Commentary: Not all materials offered to, or acquired by, a repository merit permanent retention. The process of determining the archival value of records (and thus the attendant disposition of unwanted records) is known as appraisal. A number of considerations go into appraisal decisions, including the current administrative, legal, and fiscal use of the records; their evidential, intrinsic, and informational value; their arrangement and condition; and their relationship to other records. In many cases, material is not selected for permanent retention or only a sample is retained. In other cases, material not normally selected may be retained for particular reasons. Documenting appraisal decisions and the rationale for retention or destruction of selected archival materials provides significant information relevant to the interpretation of the materials being described.

Organizations with a records management program transfer materials to archives in accordance with records schedules. A records schedule is a document that describes the records of an organization, establishes the length of time the records are required to carry out the organization’s business, and provides authorization for their disposition. Disposition can include destruction or retention in a repository. Thus, appraisal decisions and the justification for them are an inherent part of records schedules. Archives that receive regular transfers of records from their parent bodies may wish to include in their descriptions (or by means of links to the records management system) the rationale for the appraisal decisions documented in records schedules.


5.3.1 Record information about expected accruals in the Accruals Element (5.4).

5.3.2 Record information about gaps in the unit being described due to reasons other than appraisal/destruction actions in the Scope and Content Element (3.1).

Sources of Information

5.3.3 Take the information from repository documentation, such as retention schedules.

General Rules

5.3.4 Where the destruction or retention of archival materials has a bearing on the interpretation and use of the unit being described, provide information about the materials destroyed or retained and provide the reason(s) for the appraisal decision(s), where known.

Appraisal criteria for file retention included the presence of attorney's handwritten notes, substantiating correspondence, depositions, and transcripts, which are seldom or never present in the Supreme Court's files.

The State Archives will retain all pre-1920 patient case files in their entirety. The State Archives will retain a representative sample of post-1920 patient case files from the following facilities: Binghamton, Pilgrim,... The sample captures specific patient populations and treatments as defined in the detailed appraisal report, as well as providing geographic coverage. The sample is necessary because more than 110,000 cubic feet of patient case files currently exist and cannot be microfilmed or retained in paper form. Admission and discharge ledgers for all patients will be retained by the State Archives to ensure that core information survives on all patients for all facilities.

After they were microfilmed, the original letterpress copies were destroyed due to their illegibility.

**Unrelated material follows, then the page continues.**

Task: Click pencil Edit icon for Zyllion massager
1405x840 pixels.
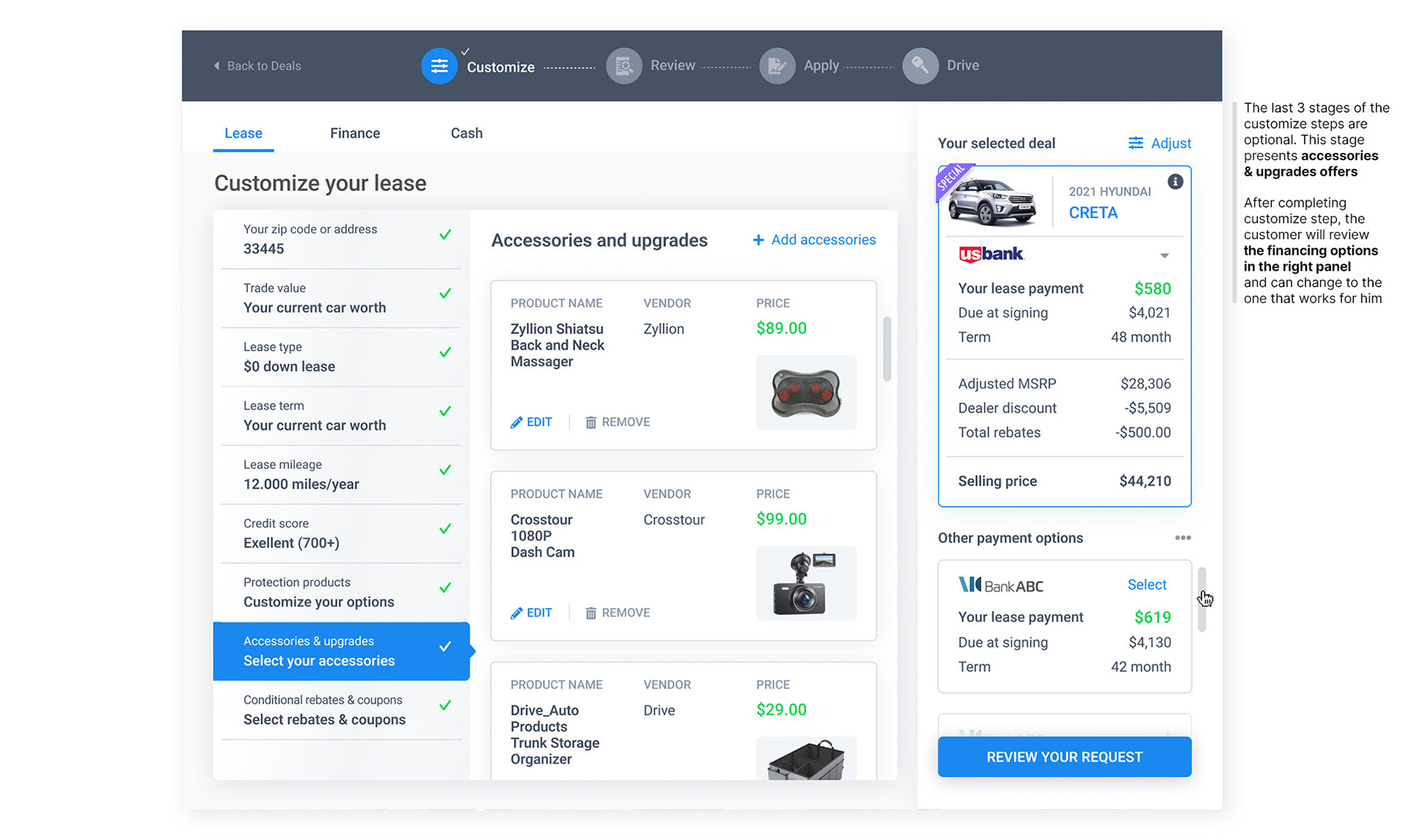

5.3.5 Where appropriate, record the authority for the action.

All files in this series are appraised as "retain permanently" under disposal authorities RDS440/10.1, RDA458/8.1, and RDA1176/8.1.

5.3.6 Optionally, record the date(s) of the appraisal/destruction action(s).

Originals were destroyed by the National Archives in 1982 in accordance with the Department's approved Appraisal and Disposition Schedule.

Originals destroyed after microfilming, 1981.